— TEXT TO READ —
........

Unexpectedly Intriguing!
13 November 2008

From time to time, we get some pretty high quality e-mail. In response to our post in which we presented a chart mapping the major phases of the Great Depression using stock market dividend data, one of our readers emphasized the role of the Smoot-Hawley tariff in exacerbating the economic conditions that ultimately produced the Great Depression.

The tariff was designed to increase the cost of imported goods to the U.S., imposing duties of more than 60% of the value of these goods, for the purpose of pushing their prices up to "protect" U.S. producers. In the words of the WTO's Pascal Lamy, it was a fantastic success (HT: Carter Wood):

If the idea was to curb imports, Smoot-Hawley was a fantastic success - by 1933 imports had fallen from $4.4 billion to $1.3 billion while exports fell 69% over that same period to $1.6 billion. But there was an unintended consequence to Smoot-Hawley - its contribution to an economic depression. Smoot-Hawley touched off a domino effect of retaliation and counter-retaliation among trading partners which provoked a severe contraction of international trade, depressed growth and rising unemployment around the industrial world. From 1930 to 1932 the unemployment rate soared from 8.7% to 23.6% and remained at more than 14% for the remainder of the decade.

One of the consequences of the prices of all these goods being pushed up is that the prices that U.S. producers charged for their goods also went up substantially. And as most economists know, when the price of something goes up, the quantity demanded goes down - the higher prices they could and were charging for their goods ultimately hurt U.S. producers as consumers demanded less of their products. That loss of demand led to cutbacks in production, which led to greater unemployment, which further reduced the ability of people to buy the products at the higher prices.

........

— EXTRACTED INFORMATION —

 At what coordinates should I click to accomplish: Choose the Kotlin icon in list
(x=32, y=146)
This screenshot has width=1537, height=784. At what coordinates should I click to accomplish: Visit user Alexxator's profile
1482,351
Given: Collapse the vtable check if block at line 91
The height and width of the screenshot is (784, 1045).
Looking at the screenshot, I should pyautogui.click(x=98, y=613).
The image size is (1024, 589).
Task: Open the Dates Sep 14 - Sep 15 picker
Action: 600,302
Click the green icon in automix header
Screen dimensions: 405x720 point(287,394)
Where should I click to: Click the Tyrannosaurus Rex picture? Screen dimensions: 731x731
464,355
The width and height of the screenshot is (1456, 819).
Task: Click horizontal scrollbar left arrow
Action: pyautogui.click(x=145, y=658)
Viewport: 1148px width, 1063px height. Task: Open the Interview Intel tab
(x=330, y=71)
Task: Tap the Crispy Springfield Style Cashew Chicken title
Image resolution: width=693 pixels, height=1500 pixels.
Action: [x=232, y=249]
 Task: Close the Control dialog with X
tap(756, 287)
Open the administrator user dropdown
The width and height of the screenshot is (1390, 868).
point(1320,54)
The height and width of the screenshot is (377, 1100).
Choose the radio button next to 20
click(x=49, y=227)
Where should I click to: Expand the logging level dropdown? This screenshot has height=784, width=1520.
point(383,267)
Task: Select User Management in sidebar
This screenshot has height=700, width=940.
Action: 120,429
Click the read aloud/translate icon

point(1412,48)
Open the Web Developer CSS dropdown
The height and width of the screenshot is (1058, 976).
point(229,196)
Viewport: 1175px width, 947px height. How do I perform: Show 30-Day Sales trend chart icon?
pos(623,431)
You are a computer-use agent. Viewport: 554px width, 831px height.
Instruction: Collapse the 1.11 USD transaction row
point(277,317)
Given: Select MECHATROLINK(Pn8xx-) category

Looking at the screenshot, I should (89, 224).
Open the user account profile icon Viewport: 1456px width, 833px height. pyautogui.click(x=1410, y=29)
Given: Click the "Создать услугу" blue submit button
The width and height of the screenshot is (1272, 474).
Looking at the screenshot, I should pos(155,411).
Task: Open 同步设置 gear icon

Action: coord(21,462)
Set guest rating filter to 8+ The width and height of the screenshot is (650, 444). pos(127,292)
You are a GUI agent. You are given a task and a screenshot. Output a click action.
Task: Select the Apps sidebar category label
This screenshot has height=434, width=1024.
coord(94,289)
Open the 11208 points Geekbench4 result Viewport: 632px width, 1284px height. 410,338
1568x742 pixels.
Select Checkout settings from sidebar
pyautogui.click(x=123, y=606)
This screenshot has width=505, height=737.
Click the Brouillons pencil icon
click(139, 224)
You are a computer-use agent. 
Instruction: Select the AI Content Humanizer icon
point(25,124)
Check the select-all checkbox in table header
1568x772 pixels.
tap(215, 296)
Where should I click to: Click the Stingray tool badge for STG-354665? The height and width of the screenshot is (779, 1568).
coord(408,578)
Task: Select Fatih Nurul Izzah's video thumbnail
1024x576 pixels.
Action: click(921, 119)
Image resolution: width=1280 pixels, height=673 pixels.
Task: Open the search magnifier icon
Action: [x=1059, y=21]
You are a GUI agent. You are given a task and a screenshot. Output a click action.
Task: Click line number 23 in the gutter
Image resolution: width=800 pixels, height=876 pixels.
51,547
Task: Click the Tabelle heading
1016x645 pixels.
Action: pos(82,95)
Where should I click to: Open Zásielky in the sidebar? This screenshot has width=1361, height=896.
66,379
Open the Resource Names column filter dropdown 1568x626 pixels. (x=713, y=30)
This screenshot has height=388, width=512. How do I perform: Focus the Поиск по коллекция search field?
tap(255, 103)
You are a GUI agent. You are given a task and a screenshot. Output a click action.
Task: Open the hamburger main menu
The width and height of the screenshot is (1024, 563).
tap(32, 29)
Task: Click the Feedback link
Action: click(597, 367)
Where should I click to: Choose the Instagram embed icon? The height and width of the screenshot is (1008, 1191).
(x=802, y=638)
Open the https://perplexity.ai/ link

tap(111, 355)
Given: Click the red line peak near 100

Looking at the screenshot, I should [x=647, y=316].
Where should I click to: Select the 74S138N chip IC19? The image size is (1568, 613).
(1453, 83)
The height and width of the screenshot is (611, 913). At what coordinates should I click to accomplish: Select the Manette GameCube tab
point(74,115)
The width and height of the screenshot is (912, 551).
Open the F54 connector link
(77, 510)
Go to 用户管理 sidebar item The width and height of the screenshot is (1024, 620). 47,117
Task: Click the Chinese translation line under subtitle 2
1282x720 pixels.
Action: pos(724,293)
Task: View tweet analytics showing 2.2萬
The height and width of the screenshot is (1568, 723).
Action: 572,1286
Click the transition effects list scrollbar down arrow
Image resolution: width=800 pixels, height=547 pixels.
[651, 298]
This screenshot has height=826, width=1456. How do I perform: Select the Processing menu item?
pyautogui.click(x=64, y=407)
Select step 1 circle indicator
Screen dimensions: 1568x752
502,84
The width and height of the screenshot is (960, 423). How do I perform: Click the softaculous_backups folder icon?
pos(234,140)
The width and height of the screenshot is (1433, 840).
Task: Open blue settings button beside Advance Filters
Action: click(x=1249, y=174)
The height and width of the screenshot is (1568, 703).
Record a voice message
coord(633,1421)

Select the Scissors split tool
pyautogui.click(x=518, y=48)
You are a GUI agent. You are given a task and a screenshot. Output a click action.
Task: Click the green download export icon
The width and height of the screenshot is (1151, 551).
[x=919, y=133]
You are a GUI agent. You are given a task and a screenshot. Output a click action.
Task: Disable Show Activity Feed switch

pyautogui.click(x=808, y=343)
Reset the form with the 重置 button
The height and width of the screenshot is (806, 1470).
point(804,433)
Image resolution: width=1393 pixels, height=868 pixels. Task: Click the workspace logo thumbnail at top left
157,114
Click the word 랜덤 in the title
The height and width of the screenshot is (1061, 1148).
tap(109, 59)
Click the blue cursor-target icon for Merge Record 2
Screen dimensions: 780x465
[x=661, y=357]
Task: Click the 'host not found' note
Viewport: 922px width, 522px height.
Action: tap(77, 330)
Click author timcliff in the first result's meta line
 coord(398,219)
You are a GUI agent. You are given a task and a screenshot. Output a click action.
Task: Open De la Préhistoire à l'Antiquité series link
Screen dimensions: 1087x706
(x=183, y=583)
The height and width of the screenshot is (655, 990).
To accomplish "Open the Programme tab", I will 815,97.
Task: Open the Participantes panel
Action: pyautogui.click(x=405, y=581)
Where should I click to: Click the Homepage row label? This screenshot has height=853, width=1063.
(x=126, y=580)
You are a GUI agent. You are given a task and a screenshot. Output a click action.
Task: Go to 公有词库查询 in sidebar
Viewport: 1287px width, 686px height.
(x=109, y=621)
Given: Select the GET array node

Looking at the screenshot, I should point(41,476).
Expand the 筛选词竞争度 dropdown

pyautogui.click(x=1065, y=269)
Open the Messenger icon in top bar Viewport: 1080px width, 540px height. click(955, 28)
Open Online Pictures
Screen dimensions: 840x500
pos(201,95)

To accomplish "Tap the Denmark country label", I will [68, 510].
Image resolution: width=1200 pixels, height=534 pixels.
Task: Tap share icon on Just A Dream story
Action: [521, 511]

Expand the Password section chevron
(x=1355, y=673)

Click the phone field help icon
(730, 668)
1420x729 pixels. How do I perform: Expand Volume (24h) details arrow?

........

— INSTRUCTIONS —
1. List every percentage figure that appears in the Smoot-Hawley post.
2. Transcribe the part of the Smoot-Hawley post that begins at the words "If the idea" and stops after "of the decade.".
3. Answer these from the Smoot-Hawley post:
(a) What date does the post carry?
(b) Who is quoted calling the tariff a fantastic success?
(c) What did the unemployment rate reach by 1932?

— ANSWERS FOR THE EXERCISE —
1. 60%, 69%, 8.7%, 23.6%, 14%

2.
If the idea was to curb imports, Smoot-Hawley was a fantastic success - by 1933 imports had fallen from $4.4 billion to $1.3 billion while exports fell 69% over that same period to $1.6 billion. But there was an unintended consequence to Smoot-Hawley - its contribution to an economic depression. Smoot-Hawley touched off a domino effect of retaliation and counter-retaliation among trading partners which provoked a severe contraction of international trade, depressed growth and rising unemployment around the industrial world. From 1930 to 1932 the unemployment rate soared from 8.7% to 23.6% and remained at more than 14% for the remainder of the decade.

3.
(a) 13 November 2008
(b) Pascal Lamy of the WTO
(c) 23.6%